Solana's Programming Model

Here's my sumarising of how the Solana blockchain works. Mainly so I can refer back to it and understand it in my own words! It mostly follows the breakdown provided in their own documentation, but with more pretty drawings, and a little additional context drawn in from other readings.


Solana's system architecture (or at least, the part of it that is of interest in understanding how to develop for it) can be broken down into validators and clusters (these function as a sort of "server"). A cluster is simply a set of validators. There can be many clusters each using the Solana program, but unless they share a genesis block (the first block in the chain), they are considered different chains and do not interact. A transaction (more on this later) sent to the wrong cluster will be ignored.

Solana Cluster Validator Diagram

Clients send transactions to a validator, and those transactions end up in the cluster's data plane (created by the validator that is currently acting as leader) where they are batched and sent to validator nodes to validate into a block.

The Transaction

The transaction sent by the client can contain instructions. The Solana run time (itself a program), processes the instructions in the given order and atomically. An instruction contains three key parts: 1) the program id that should be executed; 2) the accounts that are affected by this program; 3) a data byte array - used to tell the program what functions to call and with what arguments - kind of like an RPC.

Solana Cluster Validator Diagram

The Account

Accounts store state. The Solana documentation compares accounts to files in an operating system - they can hold arbitrary data and maintain the state of it after a program has finished executing. Accounts also have metadata that indicates the access control for the account.

It's important to note that accounts pay rent in order to remain alive in a cluster. When validators scan an account, they collect rent, but if the accounts balance is 0 lamports, then the account is purged. The way around this is to deposit a sufficient amount of Lamports into the account to mark it rent-exempt

Each account has an address that can be used to look it up.

Of particular interest, is that an account can be marked as "executable" - making it a program (ooooh things are starting to make sense now). An interesting property of executable accounts is that their data is immutable - so they cannot store state!

Account ownership

This bit is important a "regular" account (one that can be accessed by a wallet) is created and owned by the built-in System program. These are refered to as a system account. The metadata of this account is used to denote the "owner" in the traditional sense of the word, but technically, the programmatic owner is the System program.

this is a bit of a mind bender... so accounts don't actually belong to you, but to the blockchain? Can the System program do things to these accounts - clearly, yes - as it can take rent, without requiring a signature... better hope that code is written well!

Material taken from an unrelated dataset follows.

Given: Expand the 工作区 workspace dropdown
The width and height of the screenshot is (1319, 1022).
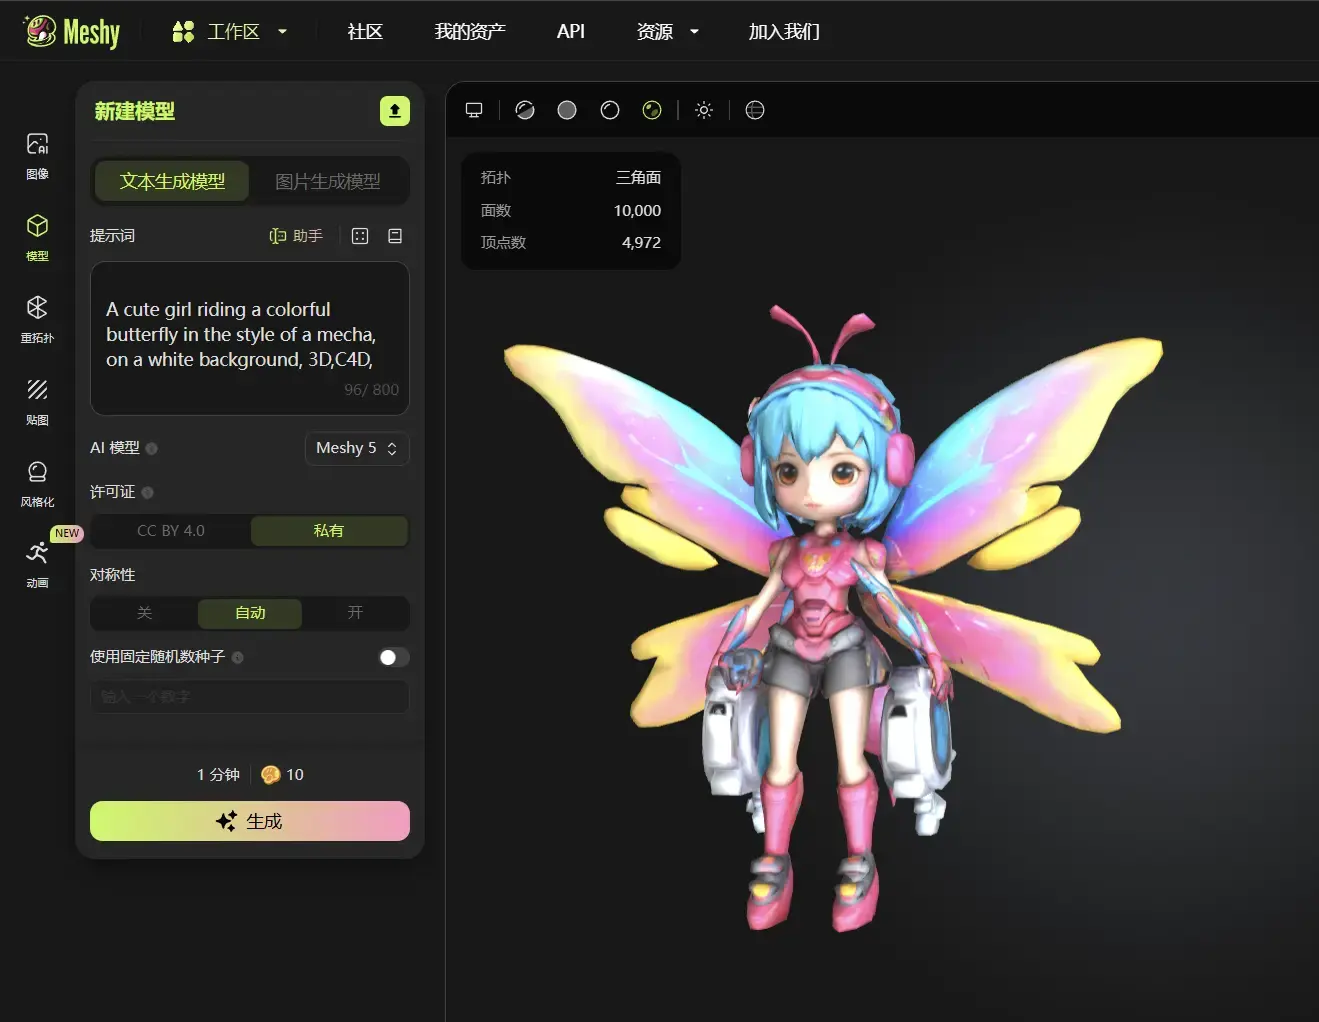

An executable account (a program) can also create accounts and own them (ok, so accounts are always owned by programs, i.e. executable accounts). A program might create an account during it's execution, which leads to an interesting possibility where (quoting from documentation) : "the entire set of accounts owned by a given program can be regarded as a key-value store where a key is the account address and value is program-specific arbitrary binary data. A program author can decide how to manage the program's whole state as possibly many accounts."

Program Capabilities

This section is best just copied and pasted from their docs again - here are things that accounts can do:

  • Only the owner of the account may change owner.
    • And only if the account is writable.
    • And only if the account is not executable
    • And only if the data is zero-initialized or empty.
  • An account not assigned to the program cannot have its balance decrease.
  • The balance of read-only and executable accounts may not change.
  • Only the system program can change the size of the data and only if the system program owns the account.
  • Only the owner may change account data.
    • And if the account is writable.
    • And if the account is not executable.
  • Executable is one-way (false->true) and only the account owner may set it.
  • No one modification to the rent_epoch associated with this account.

Additionaly, a program has a budget - to prevent it from abusing the blockchain's resources.

Cross Program Invocations

Intuitively, programs can call other programs (but watch your budget). Note that there is no concurrency in this model - if a program calls another, it pauses until the latter has finished running. The call depth for cross program invocations is 64.

There are some fancy things that can be done here - specifcally, with the concept of Program Derived Addresses (PDA). A program may programmatically generate a signature for an as of yet non-existant account (remember - programs can own accounts), it can also transfer ownership of this account to another program (by modifying the ownership metadata of the account). Since programs cannot keep state, they cannot handle escrow functionality on their own - but by creating and transfering account ownerships, they can.

A PDA can only be controlled by programs, not by modifiable addresses (or external users) - this makes escrow safe as an escrow account can only be controlled by the creator (or later transferred to) program.